(DATA PROVIDED)

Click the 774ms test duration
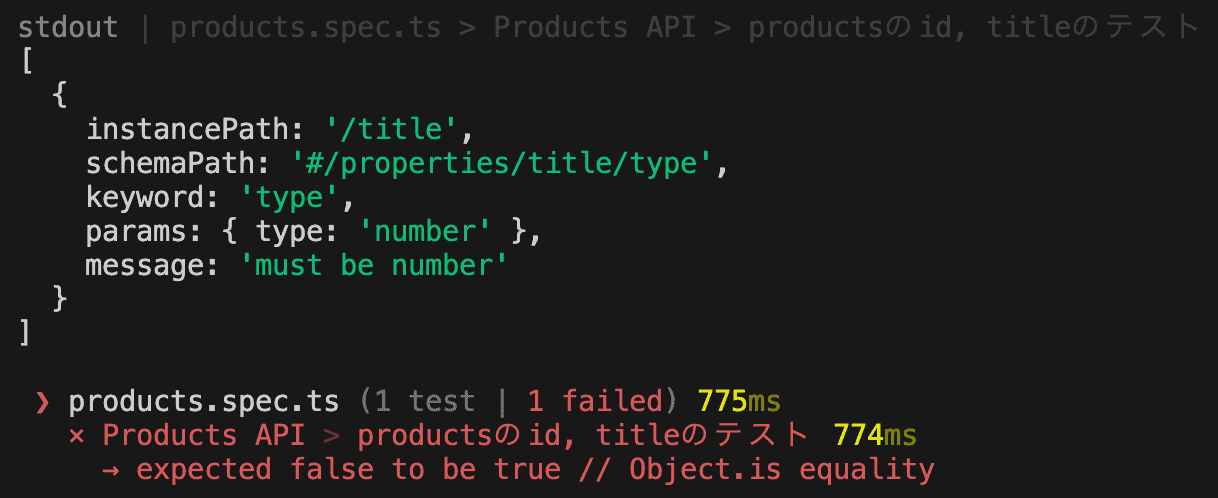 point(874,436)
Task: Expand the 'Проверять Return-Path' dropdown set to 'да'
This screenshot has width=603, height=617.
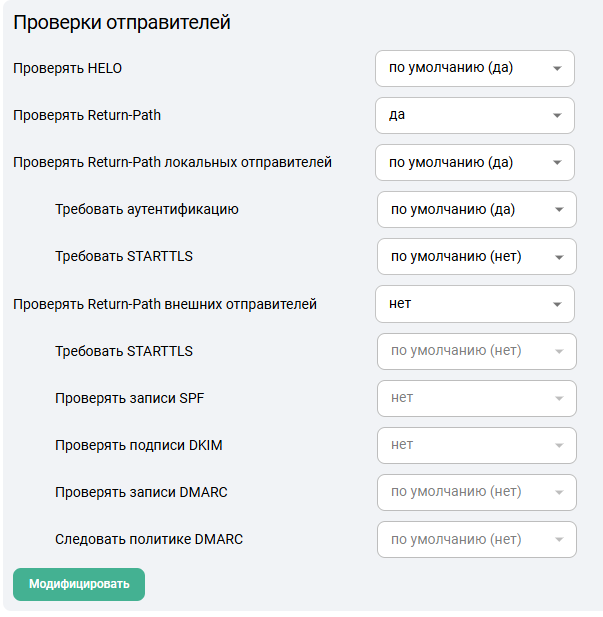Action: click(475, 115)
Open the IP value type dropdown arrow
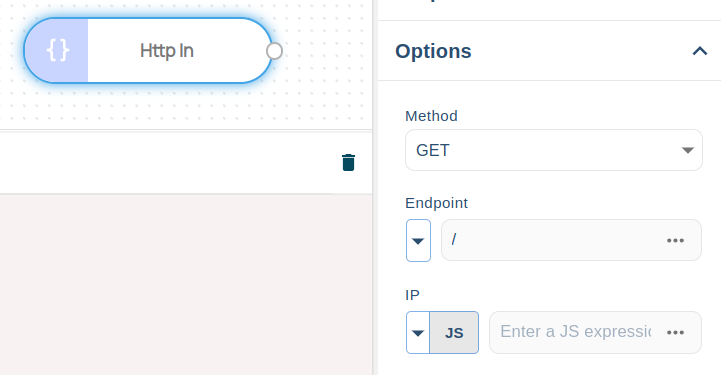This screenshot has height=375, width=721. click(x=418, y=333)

(End DATA PROVIDED)

### DESCRIPTION OF THE TASK
Retype all the entries exactly; drop the pictures.

### TASK SOLUTION
Click the 774ms test duration
 point(874,436)
Task: Expand the 'Проверять Return-Path' dropdown set to 'да'
This screenshot has width=603, height=617.
Action: click(475, 115)
Open the IP value type dropdown arrow
This screenshot has height=375, width=721. click(x=418, y=333)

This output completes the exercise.